# taz.de -- Armin Laschet zum Wahlprogramm: Kohls Nachfolger
       
       > Der CDU-Chef lässt sich von der Misere der Union nicht unterkriegen. Er
       > macht mobil gegen linke Ideologie und gibt sich als Retter der
       > Wirtschaft.
       
 (IMG) Bild: Mit dem Startschuss zum Wahlprogramm setzt sich Armin Laschet als Kanzlerkandidat in Szene
       
       Nach dem [1][Wahldesaster in Stuttgart] und Mainz stimmten
       UnionspolitikerInnen den immer gleichen Refrain an. Man brauche jetzt wohl
       ein Wahlprogramm für die Zeit nach der Pandemie. Der Union reichten bislang
       Merkel und „Sie kennen mich“. In der Krise fällt ihr auf, dass ein Programm
       auch nicht schlecht wäre. Ein Machtapparat auf der Suche nach Sinn. Es hat
       fast etwas Rührendes.
       
       [2][CDU-Chef Armin Laschet] hat dieses Programm nun in einer schwungvollen
       Rede skizziert. Die Union erscheint da als ein „Bollwerk“ gegen linke
       Ideologie und als einzige Kraft, die [3][die Wirtschaft vor Bürokratie und
       zu viel Staat retten] kann. Nur die Union könne die wirtschaftliche
       Prosperität bewahren. Das ist wohl der einzige unverrückbare Kern des
       Union-Selbstverständnisses. Laschet lobt die Union als „Partei
       schöpferischer Unruhe“. Das ist autosuggestiver Schwindel.
       
       Die Union war immer das Versprechen, dass es bloß nicht zu viel
       schöpferische Unruhe gibt. Laschet will nicht nur wie zu Kohls Zeiten
       unbedingt mit der FDP regieren, er klingt auch wie ein
       Wirtschaftsliberaler. Der Parteichef will der leicht depressiven Union
       damit geben, was sie braucht: ein Ziel und einen Gegner. Seine zentrale
       Botschaft ist aber – er selbst. Wer so redet, will Kanzlerkandidat werden.
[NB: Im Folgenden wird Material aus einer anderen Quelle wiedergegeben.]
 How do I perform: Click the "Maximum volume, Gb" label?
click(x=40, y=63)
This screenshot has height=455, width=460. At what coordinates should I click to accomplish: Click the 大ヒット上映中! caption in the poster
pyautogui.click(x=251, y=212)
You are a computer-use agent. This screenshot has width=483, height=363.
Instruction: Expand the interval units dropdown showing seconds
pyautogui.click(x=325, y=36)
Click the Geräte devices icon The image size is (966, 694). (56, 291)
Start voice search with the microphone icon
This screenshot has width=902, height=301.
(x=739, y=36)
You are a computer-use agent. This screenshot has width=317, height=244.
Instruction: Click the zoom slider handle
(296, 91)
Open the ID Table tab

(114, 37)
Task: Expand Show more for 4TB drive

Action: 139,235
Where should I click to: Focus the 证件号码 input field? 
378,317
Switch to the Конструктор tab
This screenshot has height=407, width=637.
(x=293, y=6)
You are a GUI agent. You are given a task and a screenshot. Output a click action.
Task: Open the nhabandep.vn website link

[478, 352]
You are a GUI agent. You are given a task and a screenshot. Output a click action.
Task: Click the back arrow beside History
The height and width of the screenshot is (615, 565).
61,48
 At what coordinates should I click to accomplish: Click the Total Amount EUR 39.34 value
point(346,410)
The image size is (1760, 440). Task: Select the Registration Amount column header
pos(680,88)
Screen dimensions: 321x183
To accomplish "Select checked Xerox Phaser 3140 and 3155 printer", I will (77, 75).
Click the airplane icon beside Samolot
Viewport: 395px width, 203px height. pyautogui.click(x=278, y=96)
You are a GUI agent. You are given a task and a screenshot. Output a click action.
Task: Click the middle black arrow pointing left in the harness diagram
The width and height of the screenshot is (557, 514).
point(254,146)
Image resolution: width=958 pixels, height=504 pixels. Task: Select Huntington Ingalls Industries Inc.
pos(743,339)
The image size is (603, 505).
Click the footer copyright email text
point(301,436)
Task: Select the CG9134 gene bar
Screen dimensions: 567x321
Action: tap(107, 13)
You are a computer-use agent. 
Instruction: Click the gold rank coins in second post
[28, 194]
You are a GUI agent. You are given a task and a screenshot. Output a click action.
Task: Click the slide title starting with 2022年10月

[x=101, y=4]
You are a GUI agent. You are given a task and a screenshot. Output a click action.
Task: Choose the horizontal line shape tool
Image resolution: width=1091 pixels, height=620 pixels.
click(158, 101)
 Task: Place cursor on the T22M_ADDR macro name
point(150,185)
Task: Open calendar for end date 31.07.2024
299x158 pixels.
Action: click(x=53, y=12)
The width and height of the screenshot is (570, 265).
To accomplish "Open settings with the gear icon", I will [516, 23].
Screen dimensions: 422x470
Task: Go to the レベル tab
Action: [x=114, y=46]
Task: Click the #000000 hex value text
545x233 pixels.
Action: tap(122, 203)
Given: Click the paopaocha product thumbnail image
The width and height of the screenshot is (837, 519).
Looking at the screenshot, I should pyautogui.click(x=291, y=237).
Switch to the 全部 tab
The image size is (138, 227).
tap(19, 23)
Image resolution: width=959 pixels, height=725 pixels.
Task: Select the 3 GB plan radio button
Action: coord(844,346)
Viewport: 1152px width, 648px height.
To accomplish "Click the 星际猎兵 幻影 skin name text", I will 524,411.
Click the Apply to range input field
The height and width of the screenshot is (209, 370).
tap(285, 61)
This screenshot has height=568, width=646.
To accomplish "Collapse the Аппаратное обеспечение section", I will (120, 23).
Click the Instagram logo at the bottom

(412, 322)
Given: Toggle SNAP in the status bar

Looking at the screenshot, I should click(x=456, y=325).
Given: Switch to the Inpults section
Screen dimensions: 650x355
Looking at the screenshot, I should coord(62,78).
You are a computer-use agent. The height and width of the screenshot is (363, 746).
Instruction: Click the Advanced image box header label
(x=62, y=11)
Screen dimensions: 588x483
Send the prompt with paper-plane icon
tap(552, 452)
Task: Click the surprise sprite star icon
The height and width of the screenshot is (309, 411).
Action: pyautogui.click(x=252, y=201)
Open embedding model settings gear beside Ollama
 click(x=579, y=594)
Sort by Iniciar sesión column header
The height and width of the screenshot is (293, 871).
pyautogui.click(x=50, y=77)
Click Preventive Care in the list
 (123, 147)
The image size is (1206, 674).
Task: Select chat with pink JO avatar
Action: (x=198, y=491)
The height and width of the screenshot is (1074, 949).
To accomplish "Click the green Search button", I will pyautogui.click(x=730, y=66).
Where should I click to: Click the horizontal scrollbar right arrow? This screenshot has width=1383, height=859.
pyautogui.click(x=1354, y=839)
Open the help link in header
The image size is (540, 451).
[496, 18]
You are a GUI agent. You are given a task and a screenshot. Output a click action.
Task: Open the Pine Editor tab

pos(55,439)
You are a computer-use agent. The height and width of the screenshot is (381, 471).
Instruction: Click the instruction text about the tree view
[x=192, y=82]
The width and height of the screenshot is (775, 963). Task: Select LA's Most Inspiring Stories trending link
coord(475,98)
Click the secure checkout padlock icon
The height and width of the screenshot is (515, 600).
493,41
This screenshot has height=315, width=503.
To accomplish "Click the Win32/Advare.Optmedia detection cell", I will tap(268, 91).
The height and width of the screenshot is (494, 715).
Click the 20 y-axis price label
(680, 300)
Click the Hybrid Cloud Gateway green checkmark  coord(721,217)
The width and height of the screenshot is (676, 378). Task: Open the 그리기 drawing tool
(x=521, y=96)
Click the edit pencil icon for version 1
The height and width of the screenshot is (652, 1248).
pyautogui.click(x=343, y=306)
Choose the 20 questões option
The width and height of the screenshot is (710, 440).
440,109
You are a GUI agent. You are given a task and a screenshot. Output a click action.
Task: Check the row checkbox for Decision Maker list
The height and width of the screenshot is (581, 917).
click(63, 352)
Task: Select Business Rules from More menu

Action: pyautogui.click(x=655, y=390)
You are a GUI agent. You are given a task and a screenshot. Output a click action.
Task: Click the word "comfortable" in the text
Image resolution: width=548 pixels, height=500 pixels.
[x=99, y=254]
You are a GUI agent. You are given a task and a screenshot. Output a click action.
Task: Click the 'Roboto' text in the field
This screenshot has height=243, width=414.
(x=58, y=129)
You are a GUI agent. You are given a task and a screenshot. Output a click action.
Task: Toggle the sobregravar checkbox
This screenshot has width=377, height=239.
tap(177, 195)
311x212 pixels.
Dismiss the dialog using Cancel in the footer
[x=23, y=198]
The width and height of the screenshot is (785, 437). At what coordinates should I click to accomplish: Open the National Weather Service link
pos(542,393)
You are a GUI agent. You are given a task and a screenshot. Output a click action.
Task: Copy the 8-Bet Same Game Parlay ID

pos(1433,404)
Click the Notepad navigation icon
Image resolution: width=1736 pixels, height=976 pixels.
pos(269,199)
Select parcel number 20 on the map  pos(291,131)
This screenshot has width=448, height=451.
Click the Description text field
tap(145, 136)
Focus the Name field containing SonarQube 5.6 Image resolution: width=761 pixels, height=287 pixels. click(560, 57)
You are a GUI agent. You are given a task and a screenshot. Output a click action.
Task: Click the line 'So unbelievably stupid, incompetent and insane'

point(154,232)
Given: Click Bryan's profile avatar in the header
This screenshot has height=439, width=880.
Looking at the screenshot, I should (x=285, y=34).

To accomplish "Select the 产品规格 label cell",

       Die Kandidatur wird sich Laschet nicht ohne Krieg nehmen lassen.
       
       Wir erleben die Neuerfindung der politischen Figur Laschet, der sich vom
       liberalen, immer etwas treuherzig wirkenden Merkel-Anhänger in einen
       Machtpolitiker verwandelt. Bollwerk gegen links, ganz viel Wirtschaftsnähe,
       sogar blühende Landschaften wurden zitiert – all das klingt irgendwie
       bekannt. Laschet verkörpert in vielem die alte Union aus der Zeit von
       Helmut Kohl: katholisch, westdeutsch, sonntags konservativ. Eine
       Volkspartei alten Stils, die für alle da sein will, Unternehmer und
       Gewerkschaften.
       
       Liberale und Konservative. Laschet redet wie Kohl wirtschaftsliberal, hat
       aber, wie Kohl, einen CDA-Arbeitsminister. Der reine Pragmatismus der
       Merkel-Ära soll nun durch zackige Feinderklärungen nach links und
       Volksparteifolklore ergänzt werden. Der CDU-Chef will als Kanzlerkandidat
       aus Merkels langem Schatten treten, indem er in Kohls Fußstapfen tritt. Man
       wird sehen, ob das unfallfrei gelingt.
       
       Doch es wäre falsch, die Union wegen mieser Umfragen abzuschreiben. Wenn
       die Union in der Postpandemie die Erzählung durchsetzt, dass nur sie
       Wirtschaft kann, ist alles wieder offen. Und, bei aller Distanz zu Angela
       Merkel, eines hat Laschet mit ihr gemeinsam. Auch er wird unterschätzt.